Logement et immobilier en Palestine

Le marché immobilier palestinien se concentre sur quelques villes de Cisjordanie, avec des prix élevés au regard des revenus locaux, un régime foncier complexe et des contraintes administratives qui varient fortement selon le découpage territorial issu des accords d'Oslo.

Marché immobilier de Ramallah

Ramallah et sa voisine Al-Bireh forment le marché le plus tendu, sous l'effet de la concentration des administrations, des organisations internationales et des sièges d'entreprises. La demande de logements et de bureaux y a fait monter les prix et les loyers bien au-dessus des autres villes, avec une prédominance des immeubles en copropriété.

Prix dans les villes de Cisjordanie

Naplouse, Hébron, Bethléem et Jénine présentent des niveaux nettement inférieurs, avec des écarts marqués entre les centres anciens et les extensions périphériques. Les transactions se libellent souvent en dinars jordaniens ou en dollars pour les montants importants, tandis que les loyers courants se règlent en shekels. Le crédit hypothécaire reste peu développé et une large part des acquisitions repose sur des fonds propres, sur l'aide familiale et sur les transferts de la diaspora.

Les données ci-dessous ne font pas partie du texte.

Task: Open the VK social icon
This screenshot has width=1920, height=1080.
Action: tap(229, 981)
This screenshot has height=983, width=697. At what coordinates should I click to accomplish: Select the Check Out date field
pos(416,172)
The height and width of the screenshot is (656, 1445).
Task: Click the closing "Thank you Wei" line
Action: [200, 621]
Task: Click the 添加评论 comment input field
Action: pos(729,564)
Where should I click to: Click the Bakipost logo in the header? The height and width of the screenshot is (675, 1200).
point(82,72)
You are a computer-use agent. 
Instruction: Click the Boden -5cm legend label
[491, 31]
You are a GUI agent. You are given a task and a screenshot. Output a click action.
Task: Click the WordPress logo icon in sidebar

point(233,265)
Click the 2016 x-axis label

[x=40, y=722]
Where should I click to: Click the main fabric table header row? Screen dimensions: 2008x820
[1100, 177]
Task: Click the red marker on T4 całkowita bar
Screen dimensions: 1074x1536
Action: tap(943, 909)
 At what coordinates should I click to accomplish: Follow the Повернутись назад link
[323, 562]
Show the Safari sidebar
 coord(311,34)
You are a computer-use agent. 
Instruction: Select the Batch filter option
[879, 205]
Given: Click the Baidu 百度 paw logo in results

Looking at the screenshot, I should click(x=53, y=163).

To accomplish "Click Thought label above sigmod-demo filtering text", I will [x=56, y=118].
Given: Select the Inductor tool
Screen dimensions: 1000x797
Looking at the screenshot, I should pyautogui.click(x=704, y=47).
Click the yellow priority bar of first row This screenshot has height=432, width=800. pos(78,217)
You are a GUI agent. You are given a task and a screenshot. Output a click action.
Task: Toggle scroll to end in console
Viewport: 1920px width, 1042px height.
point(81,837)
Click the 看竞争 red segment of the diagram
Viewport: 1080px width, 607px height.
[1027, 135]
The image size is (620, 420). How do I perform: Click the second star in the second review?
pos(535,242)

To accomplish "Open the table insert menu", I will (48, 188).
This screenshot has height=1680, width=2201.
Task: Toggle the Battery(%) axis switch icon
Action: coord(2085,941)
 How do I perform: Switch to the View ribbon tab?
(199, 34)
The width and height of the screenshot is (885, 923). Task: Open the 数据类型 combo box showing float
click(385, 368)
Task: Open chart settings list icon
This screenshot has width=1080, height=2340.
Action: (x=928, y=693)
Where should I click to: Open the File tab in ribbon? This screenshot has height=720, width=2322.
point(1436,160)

Propriété foncière et registre

Le régime foncier superpose des catégories héritées du droit ottoman, du mandat britannique, de l'administration jordanienne et de l'occupation israélienne. Une partie seulement des terres a fait l'objet d'un cadastre achevé, ce qui alimente des litiges de propriété et complique les ventes.

Zone C et permis de construire

La zone C, qui couvre environ soixante pour cent de la Cisjordanie, demeure sous administration civile et militaire israélienne, laquelle délivre les permis de construire. Les autorisations accordées aux Palestiniens y sont rares, ce qui conduit à des constructions dépourvues de permis.

Démolitions

Les organisations des Nations unies recensent chaque année des démolitions de structures palestiniennes, pour absence de permis ou à titre punitif. Pour l'année 2026, les données publiées par le bureau de coordination des affaires humanitaires faisaient état de plus de mille structures démolies en Cisjordanie et de plus de quatorze cents personnes déplacées en conséquence.

Destructions à Gaza

Le parc de logements de la bande de Gaza a été détruit ou endommagé dans des proportions massives depuis octobre 2023. L'évaluation conjointe de la Banque mondiale, des Nations unies et de l'Union européenne chiffre les besoins de relèvement et de reconstruction du territoire à environ 71,5 milliards de dollars.

Achat par des étrangers

L'acquisition de biens par des non-résidents demeure possible dans les zones administrées par l'Autorité palestinienne, sous réserve d'autorisations et d'une vérification approfondie des titres. Le recours à un avocat local et l'examen préalable du statut de la parcelle constituent la pratique courante.